• Task goal
Show every line of the data that contains the string "value".

• Record extracts

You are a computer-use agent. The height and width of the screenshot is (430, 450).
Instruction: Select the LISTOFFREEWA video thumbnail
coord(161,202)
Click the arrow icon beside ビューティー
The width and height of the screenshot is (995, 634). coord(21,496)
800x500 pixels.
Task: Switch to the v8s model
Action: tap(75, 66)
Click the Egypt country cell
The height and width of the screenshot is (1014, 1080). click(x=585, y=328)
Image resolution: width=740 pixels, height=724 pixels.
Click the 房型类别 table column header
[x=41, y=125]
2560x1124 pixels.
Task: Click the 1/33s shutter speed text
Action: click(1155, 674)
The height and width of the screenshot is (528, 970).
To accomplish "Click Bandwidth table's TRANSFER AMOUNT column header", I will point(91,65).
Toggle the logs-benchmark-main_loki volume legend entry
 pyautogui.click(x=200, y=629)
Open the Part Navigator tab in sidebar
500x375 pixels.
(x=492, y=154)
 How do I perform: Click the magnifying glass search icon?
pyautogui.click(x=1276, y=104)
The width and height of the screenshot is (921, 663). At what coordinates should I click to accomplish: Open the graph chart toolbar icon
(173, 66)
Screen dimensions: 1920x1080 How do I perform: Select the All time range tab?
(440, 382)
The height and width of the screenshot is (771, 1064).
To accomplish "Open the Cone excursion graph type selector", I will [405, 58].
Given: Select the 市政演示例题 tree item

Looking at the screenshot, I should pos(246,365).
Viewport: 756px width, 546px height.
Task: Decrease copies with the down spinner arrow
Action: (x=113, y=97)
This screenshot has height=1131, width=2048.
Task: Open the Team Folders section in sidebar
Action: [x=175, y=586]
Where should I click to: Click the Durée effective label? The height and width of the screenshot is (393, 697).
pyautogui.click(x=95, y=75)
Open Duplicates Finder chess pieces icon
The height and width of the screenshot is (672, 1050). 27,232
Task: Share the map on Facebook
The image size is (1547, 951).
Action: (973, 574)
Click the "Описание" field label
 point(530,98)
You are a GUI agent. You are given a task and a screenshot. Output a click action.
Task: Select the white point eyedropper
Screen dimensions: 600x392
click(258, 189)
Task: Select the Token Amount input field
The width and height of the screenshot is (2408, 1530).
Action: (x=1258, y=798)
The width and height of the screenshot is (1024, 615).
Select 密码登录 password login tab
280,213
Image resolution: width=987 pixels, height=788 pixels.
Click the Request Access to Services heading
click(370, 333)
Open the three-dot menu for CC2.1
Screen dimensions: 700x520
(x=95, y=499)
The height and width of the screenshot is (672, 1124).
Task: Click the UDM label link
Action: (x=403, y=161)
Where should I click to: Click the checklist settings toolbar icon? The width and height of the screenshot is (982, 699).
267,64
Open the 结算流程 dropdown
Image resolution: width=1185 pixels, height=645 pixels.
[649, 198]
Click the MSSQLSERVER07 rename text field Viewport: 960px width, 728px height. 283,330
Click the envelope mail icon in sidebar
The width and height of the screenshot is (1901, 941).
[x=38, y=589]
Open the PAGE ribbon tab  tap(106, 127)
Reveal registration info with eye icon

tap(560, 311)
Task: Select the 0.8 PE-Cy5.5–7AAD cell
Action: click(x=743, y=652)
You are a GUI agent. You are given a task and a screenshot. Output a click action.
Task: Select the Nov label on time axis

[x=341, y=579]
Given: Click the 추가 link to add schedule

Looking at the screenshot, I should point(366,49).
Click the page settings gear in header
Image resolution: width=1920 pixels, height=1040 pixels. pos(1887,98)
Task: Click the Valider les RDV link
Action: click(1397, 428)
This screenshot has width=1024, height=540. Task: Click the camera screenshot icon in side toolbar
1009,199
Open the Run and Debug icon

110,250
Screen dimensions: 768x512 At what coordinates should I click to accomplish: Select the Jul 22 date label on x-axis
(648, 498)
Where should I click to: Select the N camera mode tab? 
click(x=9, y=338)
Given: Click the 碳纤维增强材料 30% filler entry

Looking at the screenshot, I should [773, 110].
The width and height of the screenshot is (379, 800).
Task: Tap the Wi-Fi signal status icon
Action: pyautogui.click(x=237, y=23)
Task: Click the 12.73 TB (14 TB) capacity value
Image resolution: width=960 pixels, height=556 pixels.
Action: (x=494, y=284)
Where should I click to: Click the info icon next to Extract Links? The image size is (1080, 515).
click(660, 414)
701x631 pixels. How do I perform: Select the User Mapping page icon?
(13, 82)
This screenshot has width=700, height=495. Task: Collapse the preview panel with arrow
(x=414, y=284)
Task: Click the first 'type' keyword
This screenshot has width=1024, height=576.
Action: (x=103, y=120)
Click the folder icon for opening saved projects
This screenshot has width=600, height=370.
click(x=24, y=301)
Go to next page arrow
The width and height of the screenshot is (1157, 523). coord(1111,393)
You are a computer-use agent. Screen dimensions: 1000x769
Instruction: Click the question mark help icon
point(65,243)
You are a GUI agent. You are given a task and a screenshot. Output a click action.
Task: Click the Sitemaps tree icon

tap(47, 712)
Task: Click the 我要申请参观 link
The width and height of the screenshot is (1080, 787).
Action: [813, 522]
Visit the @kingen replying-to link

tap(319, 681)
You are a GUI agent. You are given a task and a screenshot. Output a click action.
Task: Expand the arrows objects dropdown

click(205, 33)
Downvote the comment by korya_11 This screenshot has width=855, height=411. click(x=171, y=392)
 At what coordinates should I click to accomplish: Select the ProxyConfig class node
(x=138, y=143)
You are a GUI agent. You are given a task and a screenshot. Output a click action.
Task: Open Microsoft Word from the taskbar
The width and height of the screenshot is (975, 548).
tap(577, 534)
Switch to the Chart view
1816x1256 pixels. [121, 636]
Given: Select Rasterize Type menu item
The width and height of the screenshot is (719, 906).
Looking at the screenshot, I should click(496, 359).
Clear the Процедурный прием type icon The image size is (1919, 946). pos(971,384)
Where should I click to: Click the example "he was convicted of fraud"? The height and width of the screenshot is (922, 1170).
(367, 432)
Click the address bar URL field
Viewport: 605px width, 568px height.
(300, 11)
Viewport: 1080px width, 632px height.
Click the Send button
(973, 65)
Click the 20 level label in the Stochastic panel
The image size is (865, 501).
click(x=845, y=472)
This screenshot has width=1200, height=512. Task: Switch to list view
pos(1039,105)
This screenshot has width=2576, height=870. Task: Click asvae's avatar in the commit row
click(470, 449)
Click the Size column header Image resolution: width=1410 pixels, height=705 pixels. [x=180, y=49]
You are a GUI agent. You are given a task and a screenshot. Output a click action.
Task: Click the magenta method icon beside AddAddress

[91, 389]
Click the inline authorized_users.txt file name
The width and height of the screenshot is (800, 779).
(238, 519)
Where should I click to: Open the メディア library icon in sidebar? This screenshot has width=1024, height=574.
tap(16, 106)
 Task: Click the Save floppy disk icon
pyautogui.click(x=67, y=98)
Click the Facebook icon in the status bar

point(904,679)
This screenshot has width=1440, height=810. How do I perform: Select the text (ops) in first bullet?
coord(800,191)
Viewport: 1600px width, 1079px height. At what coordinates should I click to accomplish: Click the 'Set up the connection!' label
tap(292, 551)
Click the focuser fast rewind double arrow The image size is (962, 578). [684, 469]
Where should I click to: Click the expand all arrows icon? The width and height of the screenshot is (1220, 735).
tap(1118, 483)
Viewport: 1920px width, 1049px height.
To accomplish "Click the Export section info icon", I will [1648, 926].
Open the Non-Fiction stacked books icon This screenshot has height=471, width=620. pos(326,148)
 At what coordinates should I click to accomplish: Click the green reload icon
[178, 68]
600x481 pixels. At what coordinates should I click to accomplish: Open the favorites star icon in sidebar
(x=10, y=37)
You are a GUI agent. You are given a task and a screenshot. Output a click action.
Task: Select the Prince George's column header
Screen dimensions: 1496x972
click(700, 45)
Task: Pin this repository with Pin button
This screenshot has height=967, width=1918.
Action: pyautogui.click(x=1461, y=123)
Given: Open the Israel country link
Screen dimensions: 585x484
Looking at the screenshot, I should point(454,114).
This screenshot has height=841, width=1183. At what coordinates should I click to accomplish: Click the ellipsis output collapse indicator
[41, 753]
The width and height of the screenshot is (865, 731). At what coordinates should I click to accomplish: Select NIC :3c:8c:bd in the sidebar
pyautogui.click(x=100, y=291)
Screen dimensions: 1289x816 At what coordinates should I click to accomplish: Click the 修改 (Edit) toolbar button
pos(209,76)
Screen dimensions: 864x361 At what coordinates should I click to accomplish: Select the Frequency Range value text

• Task solution
Task: Click the 12.73 TB (14 TB) capacity value
Screen dimensions: 864x361 At what coordinates should I click to accomplish: Select the Frequency Range value text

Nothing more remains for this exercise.